Interview time is scarce, and is often your only meaningful opportunity to convey information about yourself to the company. Those two factors combined strongly favor viewing the situation tactically: everything you say will, ideally, express something about you which will make you a more intriguing and attractive candidate.

The interviewer may or may not have had strong opinions about what "hardcore gamers" are like, but ultimately you aren't going to be able to predict and account for those sorts of personal biases on any topic. You still have to say things in an interview, no matter what, and so you shouldn't be paralyzed over mentioning something true about yourself unless you are certain that it would damage you.

By simply saying that you are a hardcore video gamer, you left yourself at the mercy of whatever ideas the interviewer already had generally. This was the mistake. You should always present information in some manner which is actively to your benefit.

I've mentioned enjoying video games in job interviews. But I always combine that with additional information: I enjoy collecting strategically valuable information about how the game works, and reverse-engineering the games' rules and scenarios to obtain useful information that makes me better at those games. Since I'm a statistician, and usually interview for data analyst-style roles, that's exactly the sort of thing that a potential employer would be hiring me to do. The video game hobby then becomes another way to showcase the skills that make me an attractive candidate, and conveys that I enjoy practicing those skills and, for fun, apply them in the same ways I would at a job to deliver value.

It seems unlikely to me that this one set of comments tanked the interview for you, but in the future bear in mind that interview time is too scarce and too valuable to waste on making inert comments about yourself. If you'd instead described a passion for cooking, rather than video gaming, the mistake would be similarly meaningful (again, remembering that there is little chance of predicting an interviewer's general attitudes about all activities). It's not that the activity is inherently bad, it's that idly mentioning any activity does not advance your cause.

  • 1
    This is a great answer and the one I would pick -- every answer in an interview is your opportunity to sell yourself as the best person for the role. – eps Nov 21 '19 at 19:31
  • Great answer! The question isn't "what do you do?" but rather "do you do something engaging and positive?" (clue: yes!) – P. Hopkinson Nov 21 '19 at 21:18

It's okay to play video games, but to use the description of 'hardcore' for just about anything needs to be taken with extreme care. In the case of gaming, trying to align yourself as a 'gamer' too much can bring a whole slew of negative connotations that can make a company see you as an extreme liability (see for reference the GamerGate controversy for examples of what I am talking about).

You can avoid these connotations by specifying a little, e.g: you compete in various videogame competitions, or you and a few mates have a Mario Kart session every friday. Use language and examples that are going to be familiar with most people.

  • 6
    It's like asking if you drink and you answer you're a hardcore drinker.
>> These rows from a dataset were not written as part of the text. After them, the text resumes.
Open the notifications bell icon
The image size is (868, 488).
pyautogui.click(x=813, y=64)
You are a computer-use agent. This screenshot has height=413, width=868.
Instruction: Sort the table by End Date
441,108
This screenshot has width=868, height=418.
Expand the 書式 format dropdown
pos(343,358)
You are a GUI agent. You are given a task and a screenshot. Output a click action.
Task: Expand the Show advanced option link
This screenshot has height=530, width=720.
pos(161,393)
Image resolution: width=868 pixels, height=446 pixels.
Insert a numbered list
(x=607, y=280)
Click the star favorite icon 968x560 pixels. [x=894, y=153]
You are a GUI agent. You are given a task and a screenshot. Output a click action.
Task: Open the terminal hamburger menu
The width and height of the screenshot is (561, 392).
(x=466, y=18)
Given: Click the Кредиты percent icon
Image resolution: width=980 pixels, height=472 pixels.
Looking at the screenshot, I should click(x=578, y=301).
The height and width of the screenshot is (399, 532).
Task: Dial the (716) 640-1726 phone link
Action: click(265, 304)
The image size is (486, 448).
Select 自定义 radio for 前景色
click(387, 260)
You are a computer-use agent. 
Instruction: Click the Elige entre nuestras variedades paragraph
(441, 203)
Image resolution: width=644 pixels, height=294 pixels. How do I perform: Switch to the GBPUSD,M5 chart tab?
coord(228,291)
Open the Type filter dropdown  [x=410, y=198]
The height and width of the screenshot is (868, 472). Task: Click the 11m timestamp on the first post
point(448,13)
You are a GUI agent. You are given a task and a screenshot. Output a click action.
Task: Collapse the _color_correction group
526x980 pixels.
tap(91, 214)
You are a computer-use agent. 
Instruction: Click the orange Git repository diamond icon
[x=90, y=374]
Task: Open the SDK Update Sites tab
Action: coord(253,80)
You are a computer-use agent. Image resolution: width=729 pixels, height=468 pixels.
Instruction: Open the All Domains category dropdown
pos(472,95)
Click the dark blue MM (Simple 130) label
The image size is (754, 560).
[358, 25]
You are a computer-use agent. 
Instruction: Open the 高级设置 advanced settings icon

I don't think that would be taken as a good thing even if everyone in the office grabs some brews after work. – Dan Nov 21 '19 at 18:17

Interviews are not just for the company to decide they want you

So me being super honest I said football and video games so he said you still play video games? And I replied yes I am a hardcore gamer actually then he asked about which football team do I support joked about it and asked if there is anything else I do in my free time and I said not really.

The interview also exists for you to form an opinion of the company and decided whether they are people who you want to work for. In this case, the interviewer behaved poorly and it's entirely reasonable for you to form a negative opinion of the company as a result.

You did not mess up, your answer provided you with useful (and negative) information about your potential employer


Statistically, he's wrong.

Videogaming is associated with 11-year-olds, so let's look at this 11-year-old study of World of Warcraft players in its heyday. And this is by Nielsen, the big name in TV view ratings for the last 50 years, so they are a reliable source.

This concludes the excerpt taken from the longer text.